What is expected
Of the entries below, copy only those lines that contain the word "diciembre".

Record excerpts
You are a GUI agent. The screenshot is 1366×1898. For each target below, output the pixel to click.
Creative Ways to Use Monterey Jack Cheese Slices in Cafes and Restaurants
==
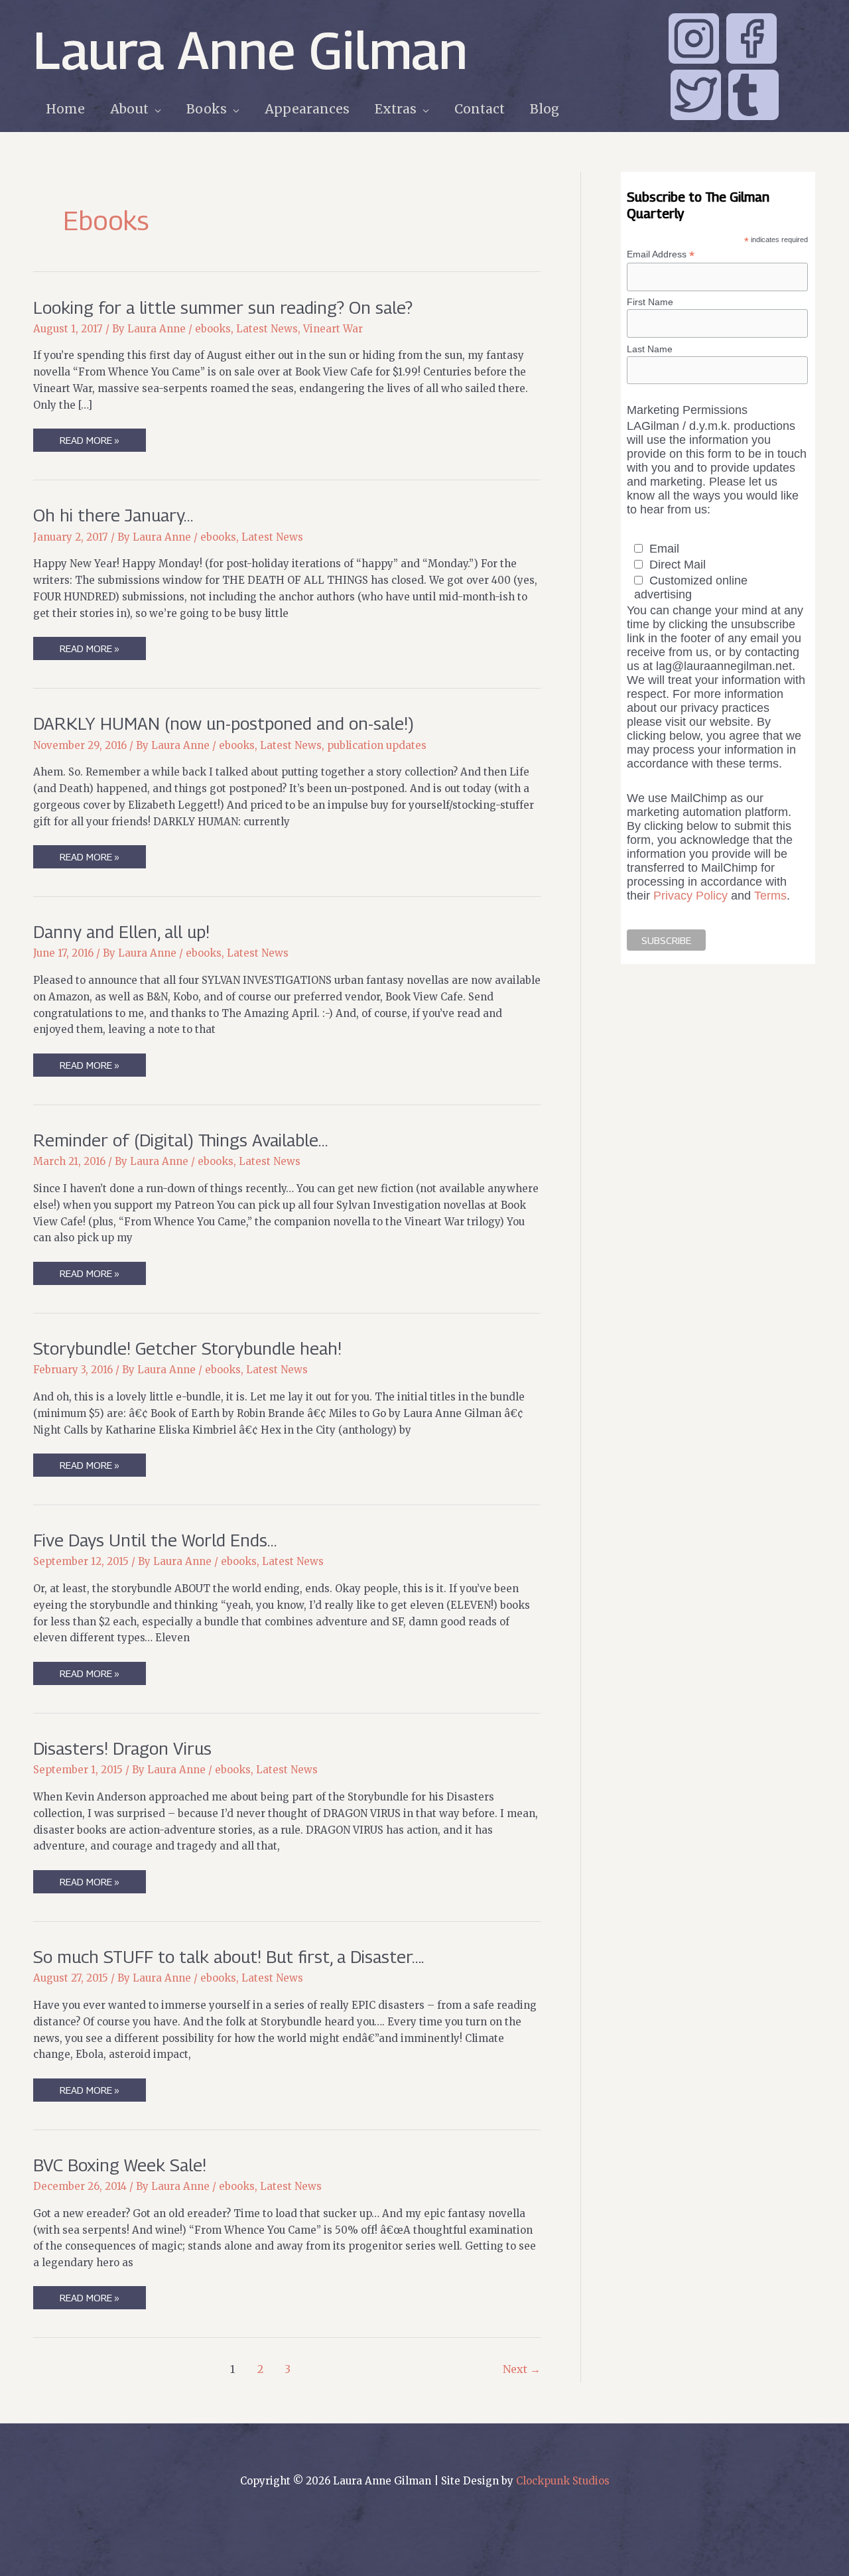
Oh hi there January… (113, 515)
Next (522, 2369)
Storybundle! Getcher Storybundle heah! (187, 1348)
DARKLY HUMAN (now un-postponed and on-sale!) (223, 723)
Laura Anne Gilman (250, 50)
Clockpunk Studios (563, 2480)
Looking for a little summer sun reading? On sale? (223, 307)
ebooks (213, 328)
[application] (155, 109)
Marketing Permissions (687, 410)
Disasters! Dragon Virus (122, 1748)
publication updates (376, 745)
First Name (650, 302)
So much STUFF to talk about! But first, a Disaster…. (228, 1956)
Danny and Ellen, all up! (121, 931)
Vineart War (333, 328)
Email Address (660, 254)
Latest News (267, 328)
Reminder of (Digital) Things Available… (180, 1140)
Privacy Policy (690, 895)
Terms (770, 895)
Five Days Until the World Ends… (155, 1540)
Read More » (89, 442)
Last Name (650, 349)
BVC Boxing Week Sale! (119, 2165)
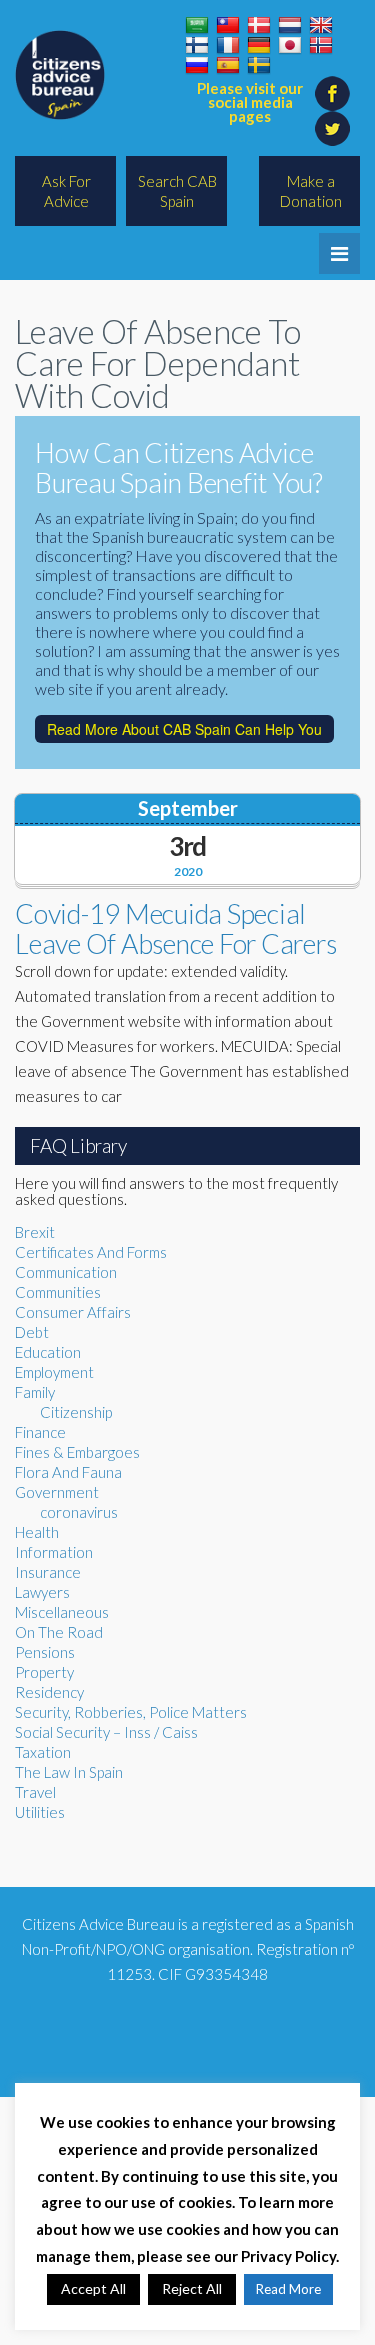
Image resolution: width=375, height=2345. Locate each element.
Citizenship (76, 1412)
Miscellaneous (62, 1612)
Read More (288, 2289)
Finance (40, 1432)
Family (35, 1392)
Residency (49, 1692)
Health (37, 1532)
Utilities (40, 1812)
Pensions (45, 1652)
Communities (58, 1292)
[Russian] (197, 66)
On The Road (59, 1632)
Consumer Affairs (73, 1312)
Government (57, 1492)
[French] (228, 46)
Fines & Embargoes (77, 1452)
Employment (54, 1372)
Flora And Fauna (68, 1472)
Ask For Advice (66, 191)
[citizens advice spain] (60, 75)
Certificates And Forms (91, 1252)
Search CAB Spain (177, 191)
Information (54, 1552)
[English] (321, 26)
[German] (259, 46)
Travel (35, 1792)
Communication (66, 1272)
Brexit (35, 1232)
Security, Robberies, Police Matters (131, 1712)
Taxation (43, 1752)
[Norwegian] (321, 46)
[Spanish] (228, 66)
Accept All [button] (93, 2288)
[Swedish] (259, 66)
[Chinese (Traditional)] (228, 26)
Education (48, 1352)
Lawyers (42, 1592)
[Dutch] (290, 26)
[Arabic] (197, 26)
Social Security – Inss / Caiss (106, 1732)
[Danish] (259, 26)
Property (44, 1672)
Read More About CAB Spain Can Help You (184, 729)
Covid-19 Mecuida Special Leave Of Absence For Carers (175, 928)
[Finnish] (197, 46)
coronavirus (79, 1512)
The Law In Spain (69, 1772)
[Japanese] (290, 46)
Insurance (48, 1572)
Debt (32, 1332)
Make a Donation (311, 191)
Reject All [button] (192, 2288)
* * *
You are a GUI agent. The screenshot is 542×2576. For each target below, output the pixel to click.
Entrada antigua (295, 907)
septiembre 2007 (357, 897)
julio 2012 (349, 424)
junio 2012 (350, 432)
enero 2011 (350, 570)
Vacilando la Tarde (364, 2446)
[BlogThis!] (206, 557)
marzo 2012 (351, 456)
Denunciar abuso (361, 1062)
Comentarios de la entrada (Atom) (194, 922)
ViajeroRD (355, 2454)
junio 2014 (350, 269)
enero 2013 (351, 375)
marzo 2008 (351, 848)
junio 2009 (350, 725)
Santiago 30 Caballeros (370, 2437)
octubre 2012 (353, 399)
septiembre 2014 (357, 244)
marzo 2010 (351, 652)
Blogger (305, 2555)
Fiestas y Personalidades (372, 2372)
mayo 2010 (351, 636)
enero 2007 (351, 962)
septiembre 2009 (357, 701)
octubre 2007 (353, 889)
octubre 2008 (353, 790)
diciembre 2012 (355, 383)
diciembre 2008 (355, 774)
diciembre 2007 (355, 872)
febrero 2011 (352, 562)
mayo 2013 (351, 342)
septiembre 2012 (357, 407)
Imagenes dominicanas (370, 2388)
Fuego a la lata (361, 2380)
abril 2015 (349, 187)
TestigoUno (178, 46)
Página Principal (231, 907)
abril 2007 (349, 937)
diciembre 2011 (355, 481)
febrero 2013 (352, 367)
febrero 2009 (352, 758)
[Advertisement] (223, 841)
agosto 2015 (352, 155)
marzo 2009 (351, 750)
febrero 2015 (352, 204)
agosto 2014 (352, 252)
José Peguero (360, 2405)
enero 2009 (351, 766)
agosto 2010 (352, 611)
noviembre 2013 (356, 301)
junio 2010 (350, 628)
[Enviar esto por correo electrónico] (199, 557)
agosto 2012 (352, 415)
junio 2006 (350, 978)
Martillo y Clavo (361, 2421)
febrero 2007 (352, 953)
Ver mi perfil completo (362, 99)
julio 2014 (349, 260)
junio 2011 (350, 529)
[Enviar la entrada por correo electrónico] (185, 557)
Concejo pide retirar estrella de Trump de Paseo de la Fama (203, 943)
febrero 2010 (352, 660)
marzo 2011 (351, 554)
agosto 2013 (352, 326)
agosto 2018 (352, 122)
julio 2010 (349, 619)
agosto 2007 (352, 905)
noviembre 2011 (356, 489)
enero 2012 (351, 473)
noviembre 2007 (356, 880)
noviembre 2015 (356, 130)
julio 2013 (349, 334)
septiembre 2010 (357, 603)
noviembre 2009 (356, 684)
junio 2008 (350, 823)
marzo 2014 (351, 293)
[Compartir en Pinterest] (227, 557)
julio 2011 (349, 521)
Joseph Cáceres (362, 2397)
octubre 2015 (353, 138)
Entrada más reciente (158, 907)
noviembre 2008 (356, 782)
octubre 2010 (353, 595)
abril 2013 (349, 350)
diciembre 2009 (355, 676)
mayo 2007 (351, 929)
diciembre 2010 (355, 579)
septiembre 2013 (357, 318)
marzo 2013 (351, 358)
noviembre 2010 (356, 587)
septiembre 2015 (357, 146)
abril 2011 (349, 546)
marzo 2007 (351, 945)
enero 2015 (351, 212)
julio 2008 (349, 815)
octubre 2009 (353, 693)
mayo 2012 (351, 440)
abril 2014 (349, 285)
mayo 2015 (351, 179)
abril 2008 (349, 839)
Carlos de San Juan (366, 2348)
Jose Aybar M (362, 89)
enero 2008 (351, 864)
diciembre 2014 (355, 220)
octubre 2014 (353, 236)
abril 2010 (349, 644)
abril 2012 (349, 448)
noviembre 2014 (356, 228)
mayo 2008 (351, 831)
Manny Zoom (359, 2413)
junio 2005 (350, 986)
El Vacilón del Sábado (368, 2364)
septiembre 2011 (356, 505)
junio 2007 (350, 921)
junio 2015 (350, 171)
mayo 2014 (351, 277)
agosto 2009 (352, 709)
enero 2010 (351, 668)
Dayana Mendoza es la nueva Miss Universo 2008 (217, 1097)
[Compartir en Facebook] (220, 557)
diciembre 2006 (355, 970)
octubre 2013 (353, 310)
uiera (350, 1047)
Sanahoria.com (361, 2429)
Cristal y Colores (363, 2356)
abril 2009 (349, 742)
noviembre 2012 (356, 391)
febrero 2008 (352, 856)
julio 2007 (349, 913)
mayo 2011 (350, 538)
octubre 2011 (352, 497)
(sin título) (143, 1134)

Exercise result
diciembre 2012 (355, 383)
diciembre 2008 (355, 774)
diciembre 2007 (355, 872)
diciembre 2011 (355, 481)
diciembre 2009 (355, 676)
diciembre 2010 (355, 579)
diciembre 2014 (355, 220)
diciembre 2006 (355, 970)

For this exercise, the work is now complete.